Faculty contemplates Scalia’s legacy and the future of the Supreme Court

Maddie Liotta, Staff Writer

Students and faculty met in Academic West on April 21 over pizza to discuss the future of the Supreme Court of the United States in light of the recent death of Justice Antonin Scalia in a Bucknell Institute for Public Policy (BIPP) sponsored event. Associate Professors of Political Science Michael James and Scott Meinke and Associate Professor of Religion Brantley Gasaway led the discussion.

James began by describing the current political situation, particularly how the Senate is “quite determined to break the deadlock on the Supreme Court, after the presidential election.”

He went on to describe the ancient Roman icon of justice: a woman in robes wearing a blindfold, with scales in her hands.
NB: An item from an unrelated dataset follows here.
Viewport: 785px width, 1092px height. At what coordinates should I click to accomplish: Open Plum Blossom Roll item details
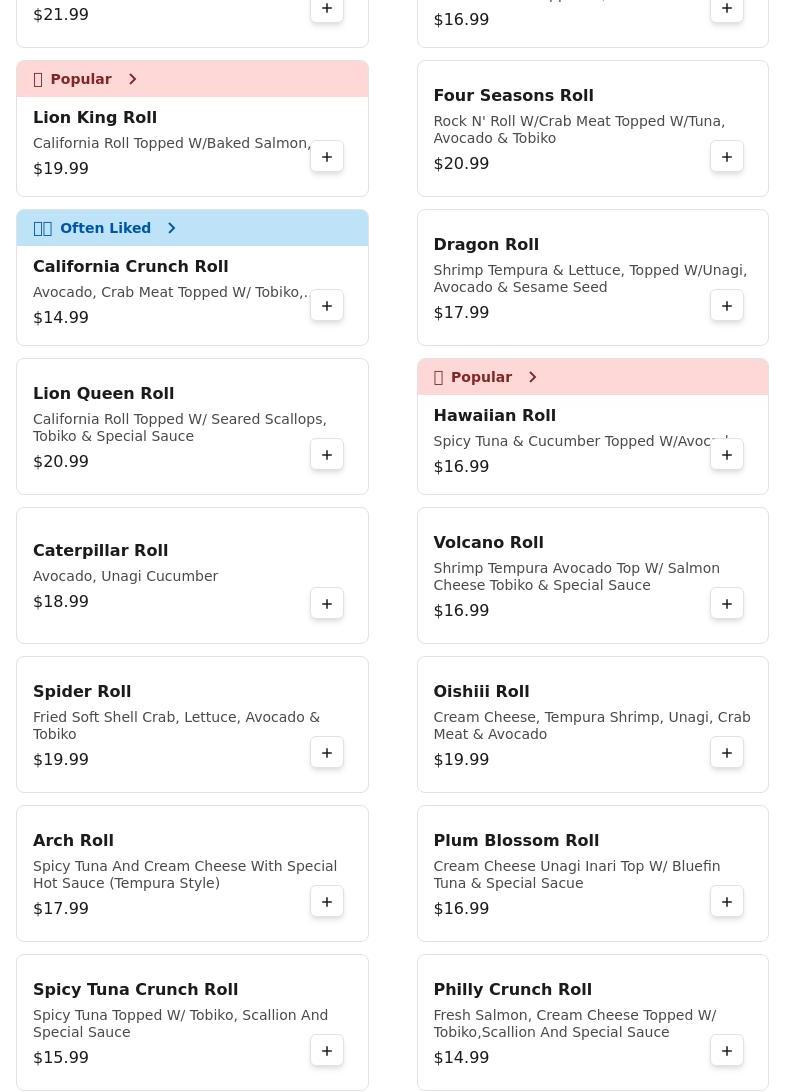(x=516, y=841)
He emphasized that this image of justice is fair, impartial, objective, and most importantly, blind.

“Justice doesn’t know the identity of the parties for each case,” James said.

James highlighted how Scalia’s death has placed the Supreme Court in a deadlock with four liberals and four conservatives manning the bench.

The discussion also touched on the issue of judicial review; that is, how nine unelected, unrepresentative judges can change laws that they perceive to be unconstitutional. Scalia in particular attempted to employ the idea of originalism, trying to interpret the U.S. Constitution in a manner aligned with the intentions of the country’s Founding Fathers.

Gasaway said that Scalia would often ask “WWTFD?” or “WDTFD?”: “What would the Founders do?” or “What did the Founders do?” Gasaway discussed how Scalia believed that the government “can and should” endorse religion over non-religion as long as said endorsement isn’t preferential in any way.

“Religion should play a robust role in government life,” Gasaway said.

Gasaway highlighted Scalia’s opinion in a famously contentious case: Employment Division v. Smith. In this case, two Native American men were fired from their jobs at a drug rehabilitation center because they ingested peyote, a hallucinogen. However, the drug was taken in a certain Native American religious festival in which the two took part. Scalia held that they should have been fired because the First Amendment doesn’t allow certain people to disobey laws made for everyone. Scalia believed that if the Supreme Court decided in the favor of these men, the decision would elevate doctrine belief above the “law of the land.” Ultimately, the Supreme Court decided against the men.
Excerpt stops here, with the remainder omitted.